■ **Description of the task**
Render the rows as a JSON list of strings, one string per line with blank lines left out, from the line with "Click the medical" up to and including the line with "Action: coord(307,446)".

■ **Records for processing**

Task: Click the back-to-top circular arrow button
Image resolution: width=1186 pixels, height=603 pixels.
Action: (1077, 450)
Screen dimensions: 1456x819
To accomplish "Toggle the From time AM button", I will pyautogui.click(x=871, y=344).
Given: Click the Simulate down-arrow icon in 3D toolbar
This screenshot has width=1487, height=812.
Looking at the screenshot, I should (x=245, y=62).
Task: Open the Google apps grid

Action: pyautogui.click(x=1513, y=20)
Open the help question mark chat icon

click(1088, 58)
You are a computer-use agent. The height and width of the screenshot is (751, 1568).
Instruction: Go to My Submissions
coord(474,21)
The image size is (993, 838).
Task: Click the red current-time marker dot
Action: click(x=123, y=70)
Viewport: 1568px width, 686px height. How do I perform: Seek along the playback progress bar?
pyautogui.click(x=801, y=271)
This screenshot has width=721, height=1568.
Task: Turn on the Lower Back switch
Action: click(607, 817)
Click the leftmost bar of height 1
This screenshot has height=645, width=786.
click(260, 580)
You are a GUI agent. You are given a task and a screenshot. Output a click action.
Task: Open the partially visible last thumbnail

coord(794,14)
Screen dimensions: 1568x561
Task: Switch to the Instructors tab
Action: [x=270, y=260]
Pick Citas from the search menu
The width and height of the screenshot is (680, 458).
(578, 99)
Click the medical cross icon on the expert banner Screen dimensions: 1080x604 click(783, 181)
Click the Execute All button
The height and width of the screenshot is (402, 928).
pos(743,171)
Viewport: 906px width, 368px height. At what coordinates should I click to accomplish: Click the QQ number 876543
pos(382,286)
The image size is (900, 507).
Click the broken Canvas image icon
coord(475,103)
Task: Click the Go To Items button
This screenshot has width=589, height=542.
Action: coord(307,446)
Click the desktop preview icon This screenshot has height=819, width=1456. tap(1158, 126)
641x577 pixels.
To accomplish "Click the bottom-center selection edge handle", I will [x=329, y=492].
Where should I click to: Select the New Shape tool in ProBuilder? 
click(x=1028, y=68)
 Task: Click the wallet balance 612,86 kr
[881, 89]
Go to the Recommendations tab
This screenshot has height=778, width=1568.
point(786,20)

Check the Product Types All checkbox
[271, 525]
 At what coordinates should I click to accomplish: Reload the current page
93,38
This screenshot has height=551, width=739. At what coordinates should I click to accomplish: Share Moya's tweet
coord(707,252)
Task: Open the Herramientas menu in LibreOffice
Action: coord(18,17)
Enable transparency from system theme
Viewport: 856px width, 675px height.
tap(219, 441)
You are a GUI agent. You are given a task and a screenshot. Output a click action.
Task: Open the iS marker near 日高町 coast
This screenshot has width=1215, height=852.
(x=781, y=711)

■ **Output for this task**
[
  "Click the medical cross icon on the expert banner Screen dimensions: 1080x604 click(783, 181)",
  "Click the Execute All button",
  "The height and width of the screenshot is (402, 928).",
  "pos(743,171)",
  "Viewport: 906px width, 368px height. At what coordinates should I click to accomplish: Click the QQ number 876543",
  "pos(382,286)",
  "The image size is (900, 507).",
  "Click the broken Canvas image icon",
  "coord(475,103)",
  "Task: Click the Go To Items button",
  "This screenshot has width=589, height=542.",
  "Action: coord(307,446)"
]